Coordination of transcription-coupled repair and repair-independent release of lesion-stalled RNA polymerase II in response to transcription-blocking lesions

Elongating RNA polymerase II (PolII) will stall at transcription-blocking lesions (TBLs). Transcription coupled repair (TCR) initiated by lesion-stalled PolII is the major pathway to remove TBLs and recover transcription. However, lesion-stalled PolII also needs to be removed in the absence of TCR to allow the alternative repair machinery to access and repair TBLs. How these mutually exclusive processes are coordinated is unclear. Recently we developed Protein-Associated DNA Damage Sequencing (PADD-seq) method to investigate the interactions between PolII and UV-induced DNA lesions. With this method, we found that lesion-stalled PolII can be resolved by either TCR or p97-proteasome pathway in a repair-independent manner, both of which require CSA and ubiquitination.
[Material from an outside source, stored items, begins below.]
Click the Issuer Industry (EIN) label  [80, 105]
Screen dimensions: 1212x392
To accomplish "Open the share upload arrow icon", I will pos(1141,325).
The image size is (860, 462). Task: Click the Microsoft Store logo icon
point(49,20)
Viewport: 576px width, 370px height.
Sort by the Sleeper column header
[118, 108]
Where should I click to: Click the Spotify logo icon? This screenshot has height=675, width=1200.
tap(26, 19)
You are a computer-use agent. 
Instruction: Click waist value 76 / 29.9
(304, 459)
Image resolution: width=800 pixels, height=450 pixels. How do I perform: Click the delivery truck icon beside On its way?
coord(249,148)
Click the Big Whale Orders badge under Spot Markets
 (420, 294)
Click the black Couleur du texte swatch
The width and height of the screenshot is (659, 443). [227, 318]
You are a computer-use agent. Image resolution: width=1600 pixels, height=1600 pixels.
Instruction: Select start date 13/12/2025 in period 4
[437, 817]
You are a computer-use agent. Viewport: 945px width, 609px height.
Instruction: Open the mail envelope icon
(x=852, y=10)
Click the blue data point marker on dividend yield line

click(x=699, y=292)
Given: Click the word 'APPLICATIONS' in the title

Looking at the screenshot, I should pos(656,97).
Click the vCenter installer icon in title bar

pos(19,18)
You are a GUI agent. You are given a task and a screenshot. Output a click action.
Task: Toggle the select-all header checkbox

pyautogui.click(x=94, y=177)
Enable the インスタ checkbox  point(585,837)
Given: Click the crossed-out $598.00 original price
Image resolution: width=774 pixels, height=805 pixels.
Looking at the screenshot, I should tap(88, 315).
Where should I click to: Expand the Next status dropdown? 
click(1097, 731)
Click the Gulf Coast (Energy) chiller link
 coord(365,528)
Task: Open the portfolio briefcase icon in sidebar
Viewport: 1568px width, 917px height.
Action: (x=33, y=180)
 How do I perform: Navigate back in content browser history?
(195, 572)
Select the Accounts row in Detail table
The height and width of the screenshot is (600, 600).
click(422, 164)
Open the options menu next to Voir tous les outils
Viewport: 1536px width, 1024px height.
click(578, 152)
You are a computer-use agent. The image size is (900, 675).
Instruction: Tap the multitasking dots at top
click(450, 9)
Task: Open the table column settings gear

However, p97 is dispensable for either TCR or dissociation of PolII from damage sites in TCR-proficient cells, indicating that repair takes priority over repair-independent PolII release when TCR is applicable. Ubiquitination of RPB1-K1268 which plays a crucial role in TCR is also an important but not the sole target of p97 in repair-independent PolII release. Furthermore, the deubiquitinase activity of USP7 is involved in TCR, while it cannot abolish repair-independent PolII release. In summary, this study elucidates the fate of lesion-stalled PolII under different conditions, and may shed light on the molecular basis of genetic diseases caused by the defects of TCR genes.